◆ **Records from a data collection**:
——

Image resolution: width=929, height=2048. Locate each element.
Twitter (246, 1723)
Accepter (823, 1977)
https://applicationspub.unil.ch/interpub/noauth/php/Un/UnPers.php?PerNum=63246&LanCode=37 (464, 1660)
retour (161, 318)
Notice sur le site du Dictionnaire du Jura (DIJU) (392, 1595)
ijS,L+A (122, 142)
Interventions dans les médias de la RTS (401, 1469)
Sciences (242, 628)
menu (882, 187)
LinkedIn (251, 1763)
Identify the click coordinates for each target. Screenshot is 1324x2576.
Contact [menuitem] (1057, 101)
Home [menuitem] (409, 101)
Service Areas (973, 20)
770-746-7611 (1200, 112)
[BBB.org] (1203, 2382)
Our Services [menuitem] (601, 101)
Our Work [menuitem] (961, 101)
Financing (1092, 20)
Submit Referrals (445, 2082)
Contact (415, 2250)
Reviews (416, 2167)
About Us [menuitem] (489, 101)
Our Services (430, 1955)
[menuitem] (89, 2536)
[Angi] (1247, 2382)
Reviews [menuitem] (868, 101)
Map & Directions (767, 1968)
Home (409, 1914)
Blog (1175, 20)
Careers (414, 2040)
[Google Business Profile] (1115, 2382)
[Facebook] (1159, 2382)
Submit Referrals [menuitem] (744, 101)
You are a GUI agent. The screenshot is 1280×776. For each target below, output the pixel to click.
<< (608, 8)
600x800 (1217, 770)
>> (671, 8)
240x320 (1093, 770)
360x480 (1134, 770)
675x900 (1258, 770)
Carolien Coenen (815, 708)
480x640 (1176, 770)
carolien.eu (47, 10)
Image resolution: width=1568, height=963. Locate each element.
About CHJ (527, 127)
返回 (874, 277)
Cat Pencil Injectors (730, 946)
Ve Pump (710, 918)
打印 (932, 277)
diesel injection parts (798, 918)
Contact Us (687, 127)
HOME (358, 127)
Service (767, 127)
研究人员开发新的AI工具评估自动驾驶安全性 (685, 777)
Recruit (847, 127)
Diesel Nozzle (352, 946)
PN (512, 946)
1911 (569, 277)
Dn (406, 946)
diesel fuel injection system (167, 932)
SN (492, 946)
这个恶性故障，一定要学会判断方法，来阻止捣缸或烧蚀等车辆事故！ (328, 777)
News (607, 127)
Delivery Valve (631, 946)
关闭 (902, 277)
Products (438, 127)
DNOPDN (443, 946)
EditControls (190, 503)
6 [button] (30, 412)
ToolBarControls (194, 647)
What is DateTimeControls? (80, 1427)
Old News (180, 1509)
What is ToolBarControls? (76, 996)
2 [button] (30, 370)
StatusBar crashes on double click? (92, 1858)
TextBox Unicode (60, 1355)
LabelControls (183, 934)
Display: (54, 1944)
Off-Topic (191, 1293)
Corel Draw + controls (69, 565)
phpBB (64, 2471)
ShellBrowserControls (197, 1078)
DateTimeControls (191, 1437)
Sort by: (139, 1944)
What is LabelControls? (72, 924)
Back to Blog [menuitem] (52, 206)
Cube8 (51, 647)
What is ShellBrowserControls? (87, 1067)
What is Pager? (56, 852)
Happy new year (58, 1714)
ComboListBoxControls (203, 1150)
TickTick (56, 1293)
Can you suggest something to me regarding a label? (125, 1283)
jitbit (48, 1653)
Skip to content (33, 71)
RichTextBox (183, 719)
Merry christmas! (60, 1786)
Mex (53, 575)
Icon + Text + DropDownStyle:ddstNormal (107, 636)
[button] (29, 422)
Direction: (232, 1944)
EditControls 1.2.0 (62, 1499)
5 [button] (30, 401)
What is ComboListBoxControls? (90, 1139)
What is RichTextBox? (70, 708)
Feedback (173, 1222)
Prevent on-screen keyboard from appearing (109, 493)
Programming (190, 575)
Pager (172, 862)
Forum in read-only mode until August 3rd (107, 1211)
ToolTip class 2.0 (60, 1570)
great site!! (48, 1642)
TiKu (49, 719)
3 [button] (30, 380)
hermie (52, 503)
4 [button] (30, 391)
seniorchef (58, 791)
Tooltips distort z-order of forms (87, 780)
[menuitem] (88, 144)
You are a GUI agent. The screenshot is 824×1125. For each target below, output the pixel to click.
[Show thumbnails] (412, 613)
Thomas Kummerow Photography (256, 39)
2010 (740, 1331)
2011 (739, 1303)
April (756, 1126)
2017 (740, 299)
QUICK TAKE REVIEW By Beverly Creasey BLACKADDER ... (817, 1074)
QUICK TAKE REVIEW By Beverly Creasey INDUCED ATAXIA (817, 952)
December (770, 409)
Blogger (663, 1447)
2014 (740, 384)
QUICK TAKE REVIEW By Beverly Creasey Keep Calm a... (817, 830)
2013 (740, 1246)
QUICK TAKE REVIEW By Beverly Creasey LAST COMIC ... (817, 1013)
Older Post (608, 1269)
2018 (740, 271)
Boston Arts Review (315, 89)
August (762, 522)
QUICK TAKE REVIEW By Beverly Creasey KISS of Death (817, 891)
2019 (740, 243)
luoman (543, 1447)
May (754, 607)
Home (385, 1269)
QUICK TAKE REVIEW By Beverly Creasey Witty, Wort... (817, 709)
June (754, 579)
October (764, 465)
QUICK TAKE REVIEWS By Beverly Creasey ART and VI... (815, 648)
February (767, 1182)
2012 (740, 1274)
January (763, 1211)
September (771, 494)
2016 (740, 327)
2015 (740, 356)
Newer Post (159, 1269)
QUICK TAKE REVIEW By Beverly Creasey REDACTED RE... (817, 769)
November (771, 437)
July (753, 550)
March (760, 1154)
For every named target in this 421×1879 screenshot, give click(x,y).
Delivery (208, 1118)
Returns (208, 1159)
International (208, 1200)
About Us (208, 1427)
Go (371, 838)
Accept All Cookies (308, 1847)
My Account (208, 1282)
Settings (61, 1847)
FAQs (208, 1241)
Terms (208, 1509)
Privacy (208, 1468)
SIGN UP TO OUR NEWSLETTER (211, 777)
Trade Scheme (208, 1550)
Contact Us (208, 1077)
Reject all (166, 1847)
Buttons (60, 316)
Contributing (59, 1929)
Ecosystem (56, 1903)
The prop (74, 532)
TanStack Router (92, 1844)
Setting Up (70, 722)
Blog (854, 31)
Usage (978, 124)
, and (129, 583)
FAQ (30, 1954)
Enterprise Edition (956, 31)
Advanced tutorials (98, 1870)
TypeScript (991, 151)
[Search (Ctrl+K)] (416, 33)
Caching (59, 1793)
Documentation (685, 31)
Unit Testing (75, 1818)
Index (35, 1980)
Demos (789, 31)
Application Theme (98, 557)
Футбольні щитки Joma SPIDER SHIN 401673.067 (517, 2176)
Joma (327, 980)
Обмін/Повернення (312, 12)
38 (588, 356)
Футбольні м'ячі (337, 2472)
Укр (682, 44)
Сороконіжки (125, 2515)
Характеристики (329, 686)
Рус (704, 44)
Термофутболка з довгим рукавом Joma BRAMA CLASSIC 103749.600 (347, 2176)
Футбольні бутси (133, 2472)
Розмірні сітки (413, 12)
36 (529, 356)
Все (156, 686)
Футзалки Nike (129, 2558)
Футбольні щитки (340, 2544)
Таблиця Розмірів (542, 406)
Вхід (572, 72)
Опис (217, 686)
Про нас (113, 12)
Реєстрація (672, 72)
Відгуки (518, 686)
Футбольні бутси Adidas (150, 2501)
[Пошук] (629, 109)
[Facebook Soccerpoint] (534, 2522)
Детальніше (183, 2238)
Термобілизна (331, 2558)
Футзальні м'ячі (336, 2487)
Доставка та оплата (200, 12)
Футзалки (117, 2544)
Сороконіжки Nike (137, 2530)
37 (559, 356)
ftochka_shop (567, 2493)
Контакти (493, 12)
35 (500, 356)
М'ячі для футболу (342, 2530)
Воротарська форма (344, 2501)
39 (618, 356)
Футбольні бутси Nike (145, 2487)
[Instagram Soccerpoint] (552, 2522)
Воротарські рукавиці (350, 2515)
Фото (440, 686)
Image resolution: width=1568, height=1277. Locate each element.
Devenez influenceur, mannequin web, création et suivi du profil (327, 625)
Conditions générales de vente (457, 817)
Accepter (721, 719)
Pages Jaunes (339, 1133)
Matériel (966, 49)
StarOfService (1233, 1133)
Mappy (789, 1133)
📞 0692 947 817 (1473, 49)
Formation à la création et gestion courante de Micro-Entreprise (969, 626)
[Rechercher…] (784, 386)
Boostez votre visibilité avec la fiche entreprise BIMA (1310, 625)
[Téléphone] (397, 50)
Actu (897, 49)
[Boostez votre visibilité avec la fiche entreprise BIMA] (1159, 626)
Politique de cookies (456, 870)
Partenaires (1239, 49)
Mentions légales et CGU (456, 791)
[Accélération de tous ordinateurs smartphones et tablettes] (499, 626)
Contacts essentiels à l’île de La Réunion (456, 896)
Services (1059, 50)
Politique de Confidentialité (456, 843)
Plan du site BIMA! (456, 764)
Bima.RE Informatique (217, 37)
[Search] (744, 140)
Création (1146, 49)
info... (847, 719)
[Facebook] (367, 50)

——

◆ **AIM OF THE TASK**:
Copy the rows from the beginning through the line containing "Sciences (242, 628)", replacing "retour" with "back" and keeping everything else the same.

◆ **ANSWER**:
Image resolution: width=929, height=2048. Locate each element.
Twitter (246, 1723)
Accepter (823, 1977)
https://applicationspub.unil.ch/interpub/noauth/php/Un/UnPers.php?PerNum=63246&LanCode=37 (464, 1660)
back (161, 318)
Notice sur le site du Dictionnaire du Jura (DIJU) (392, 1595)
ijS,L+A (122, 142)
Interventions dans les médias de la RTS (401, 1469)
Sciences (242, 628)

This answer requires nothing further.